__Task instructions__
The output should be the records themselves, given again exactly.

__Stored records__
------------

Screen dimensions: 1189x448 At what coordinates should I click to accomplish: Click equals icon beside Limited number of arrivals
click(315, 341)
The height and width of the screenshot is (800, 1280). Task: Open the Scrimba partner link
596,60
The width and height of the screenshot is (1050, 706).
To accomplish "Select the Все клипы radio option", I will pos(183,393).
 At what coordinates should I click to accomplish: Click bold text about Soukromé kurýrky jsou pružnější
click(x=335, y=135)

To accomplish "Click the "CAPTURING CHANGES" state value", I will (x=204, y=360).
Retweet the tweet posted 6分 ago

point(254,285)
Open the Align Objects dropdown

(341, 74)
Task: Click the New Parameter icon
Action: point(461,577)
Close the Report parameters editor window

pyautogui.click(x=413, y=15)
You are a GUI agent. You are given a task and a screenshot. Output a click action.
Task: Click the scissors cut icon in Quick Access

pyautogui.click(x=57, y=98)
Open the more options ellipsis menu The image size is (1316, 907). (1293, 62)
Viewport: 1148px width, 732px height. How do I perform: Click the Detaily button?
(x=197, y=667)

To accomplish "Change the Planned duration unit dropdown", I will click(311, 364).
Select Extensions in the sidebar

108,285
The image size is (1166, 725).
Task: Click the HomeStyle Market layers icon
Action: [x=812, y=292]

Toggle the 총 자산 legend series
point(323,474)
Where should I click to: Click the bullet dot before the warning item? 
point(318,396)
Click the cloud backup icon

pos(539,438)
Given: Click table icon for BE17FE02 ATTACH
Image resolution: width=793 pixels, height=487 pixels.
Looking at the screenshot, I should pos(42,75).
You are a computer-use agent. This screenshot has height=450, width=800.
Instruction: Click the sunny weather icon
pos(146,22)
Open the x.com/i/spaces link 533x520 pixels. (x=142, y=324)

------------

__Task output__
Screen dimensions: 1189x448 At what coordinates should I click to accomplish: Click equals icon beside Limited number of arrivals
click(315, 341)
The height and width of the screenshot is (800, 1280). Task: Open the Scrimba partner link
596,60
The width and height of the screenshot is (1050, 706).
To accomplish "Select the Все клипы radio option", I will pos(183,393).
 At what coordinates should I click to accomplish: Click bold text about Soukromé kurýrky jsou pružnější
click(x=335, y=135)

To accomplish "Click the "CAPTURING CHANGES" state value", I will (x=204, y=360).
Retweet the tweet posted 6分 ago

point(254,285)
Open the Align Objects dropdown

(341, 74)
Task: Click the New Parameter icon
Action: point(461,577)
Close the Report parameters editor window

pyautogui.click(x=413, y=15)
You are a GUI agent. You are given a task and a screenshot. Output a click action.
Task: Click the scissors cut icon in Quick Access

pyautogui.click(x=57, y=98)
Open the more options ellipsis menu The image size is (1316, 907). (1293, 62)
Viewport: 1148px width, 732px height. How do I perform: Click the Detaily button?
(x=197, y=667)

To accomplish "Change the Planned duration unit dropdown", I will click(311, 364).
Select Extensions in the sidebar

108,285
The image size is (1166, 725).
Task: Click the HomeStyle Market layers icon
Action: [x=812, y=292]

Toggle the 총 자산 legend series
point(323,474)
Where should I click to: Click the bullet dot before the warning item? 
point(318,396)
Click the cloud backup icon

pos(539,438)
Given: Click table icon for BE17FE02 ATTACH
Image resolution: width=793 pixels, height=487 pixels.
Looking at the screenshot, I should pos(42,75).
You are a computer-use agent. This screenshot has height=450, width=800.
Instruction: Click the sunny weather icon
pos(146,22)
Open the x.com/i/spaces link 533x520 pixels. (x=142, y=324)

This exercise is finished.